Она что, в самом деле не поняла? Или это она себя называет «что»? Нет, на такой дурацкий вопрос лучше не отвечать…
— А ваш король злопамятный?
— Что ты, — поспешила успокоить его девушка. — Он совершенно нет… он вообще не злой. Наш король добрый и великодушный, что крайне редко водится за людьми, имеющими власть, так что я понимаю твои опасения. Можешь не бояться, он не будет тебе мстить только за то, что ты ему нахамил. Тем более, как я поняла, он это уже сделал. Только больше не заводись с ним. Я не переживу, если вы станете врагами.
— Да и кто-то из нас вряд ли это переживет, — усмехнулся Кантор, подумав, что великодушие его величества не вызывает сомнений. Ведь мог бы прямо при Ольге и высказаться, не ограничиваясь намеками. Даже если Шеллар понимал, что рискует жизнью, он же не умеет бояться… — Да нет, не переживай. Я и не собирался с ним заводиться. И вообще, это не я начал. Твой дорогой король заявил, что ты приходила к нему в гости в этом платье, и начал давать двусмысленные советы насчет того, что к нему нужны еще чулки… и тому подобное. А потом он стал ныть, а я его поддел. После этих его намеков мне все время хотелось сказать ему какую-нибудь гадость. А поскольку я действительно наглый и бесстыжий, то, видимо, перешел какую-то грань… дозволенного, и он обиделся всерьез.
— Ты что, приревновал? — изумилась Ольга. — Да он тебе чистую правду сказал, и без намеков, а просто так. Или ты решил, что, если тебе это платье видится только как экзотическое белье для секса, так оно больше ни для чего не годится? Ну ты даешь! Я в нем на лекции ходила, и никому не приходило в голову считать его безнравственным. У нас и такие вот носят… — Ольга показала, какой длины платья у них там носят, и Кантор просто не поверил. — А в гости к королю я в нем действительно приезжала. Это был один милый розыгрыш… Но это долгая история, если хочешь послушать, давай что-то решать: или сварим кофе и я буду рассказывать, или… сам понимаешь. И не выдумывай всякую ерунду, если бы у меня что-то с кем-то было, я бы никогда не стала от тебя скрывать, врать и прятаться по углам. У нас свободный союз, и это мое право. Я же не пристаю к тебе с ревнивыми расспросами, что и с кем ты делаешь, когда пропадаешь на неделю и больше.

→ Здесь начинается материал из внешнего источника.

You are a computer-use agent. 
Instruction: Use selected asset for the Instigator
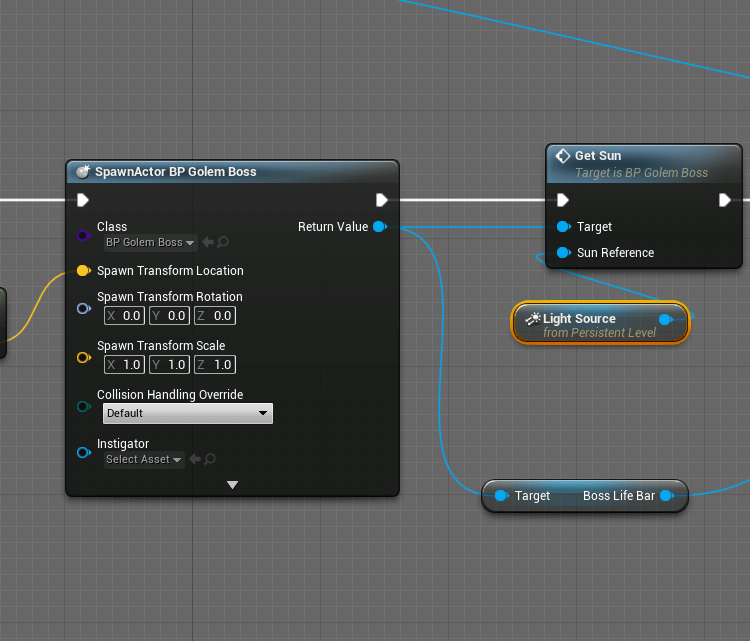(x=196, y=460)
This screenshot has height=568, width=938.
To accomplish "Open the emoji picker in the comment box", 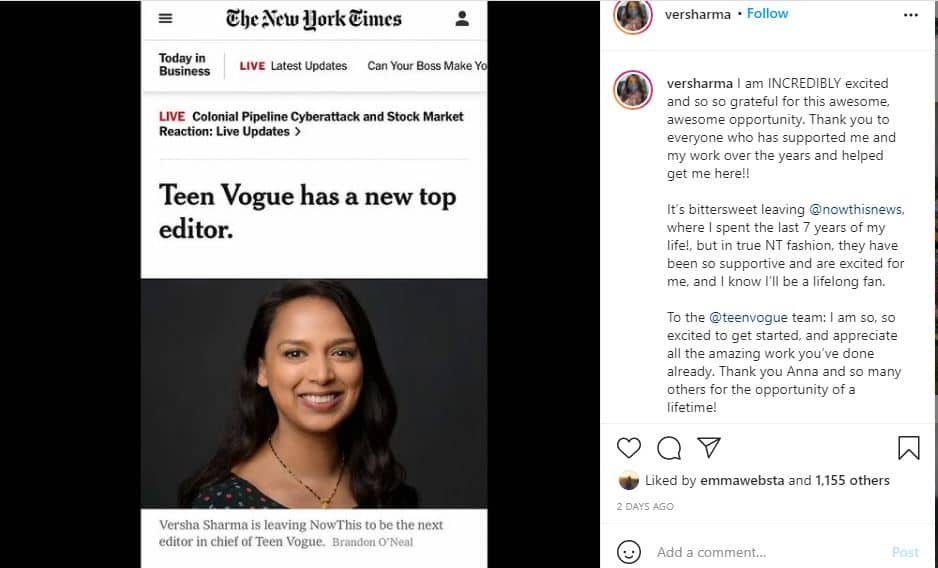I will 628,551.
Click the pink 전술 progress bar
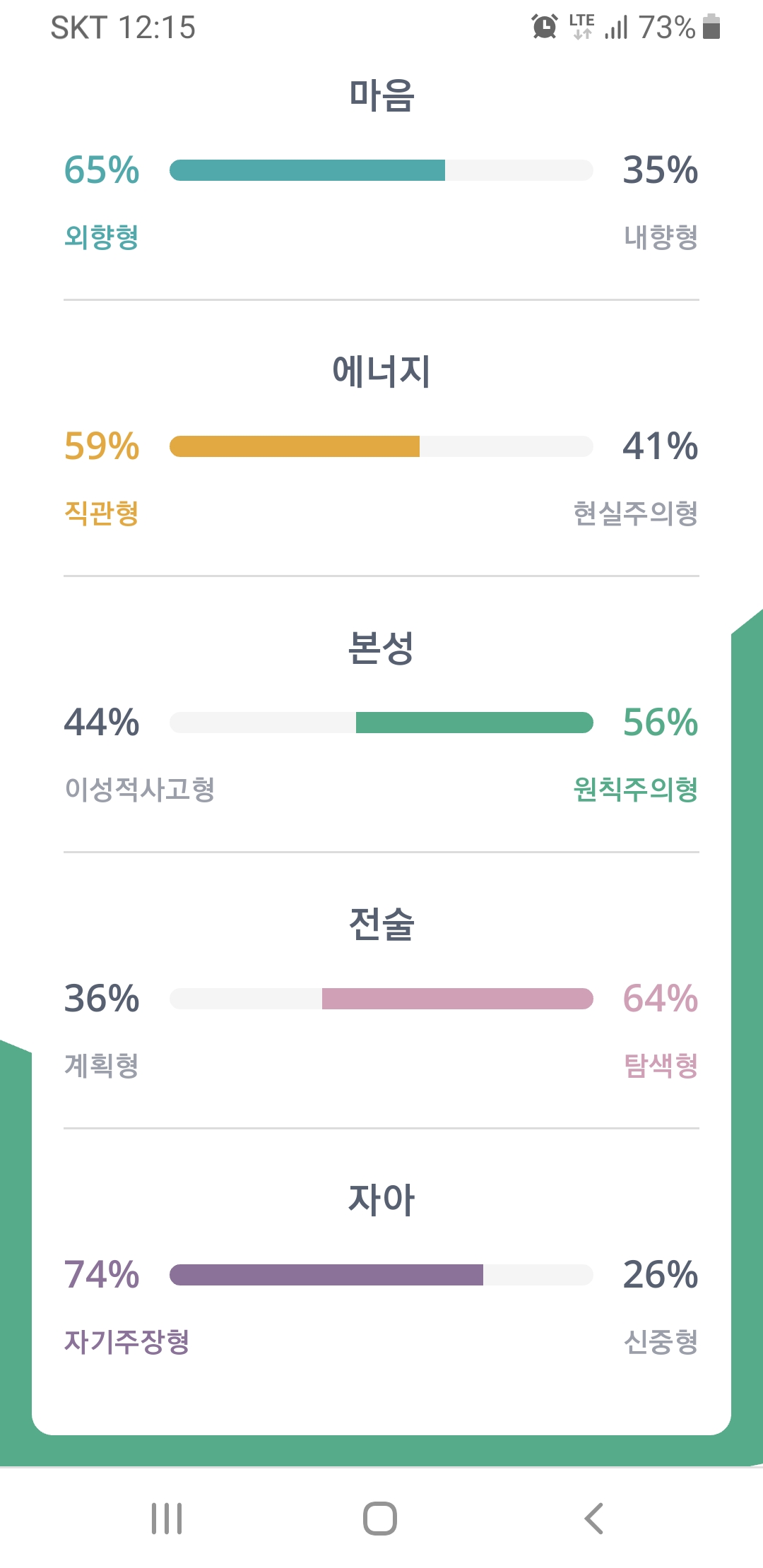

Кантор слегка ошалел от таких рассуждений. Он давно привык к своей репутации отпетого женоненавистника, и предположение, будто он может еще где-то с кем-то, показалось ему диким и совершенно идиотским. Хотя ничего удивительного в этом не было — ведь ребята знали его давно и подобного предположить не могли бы, а Ольга познакомилась с ним при таких обстоятельствах, что… м-да. Пойти, что ли, отодрать Хараму по возвращении, для равновесия? А то непорядок получается… Это что же выходит? Сначала трахал всех подряд, потом не прикасался ни к кому, а теперь влепился в одну-единственную, и… Нет, у него точно не все в порядке с головой. Всегда было. Нет чтоб все как у людей — жена, любовница…
— Что ты замолчал? — спросила Ольга. — Тебе что-то не нравится? Скажи, обсудим это дело. А то ты сейчас что-то подумаешь, промолчишь, и будешь потом втихомолку дуться.
— Да нет, я о своем… — вздохнул Кантор, понимая, что какие-либо претензии с его стороны будут выглядеть смешно. Свободный союз предполагает обоюдную свободу, как тут ни крути. А то, что в Зеленых горах большие проблемы с женским населением, никого не волнует. Да и то, что ему действительно по-прежнему неинтересны другие женщины, в общем, тоже никого не волнует. Это его проблемы. А если Ольге интересен король, то это ее право, как это Кантору ни противно… И претензии ревнивого кабальеро могут запросто вылиться в конфликт, не потому, что ей так уж дорог этот король, а потому, что ей принципиально важно самое право. — Давай действительно сварим кофе и ты мне расскажешь эту длинную историю. Хотя дело уже к полуночи… Ты еще не хочешь спать?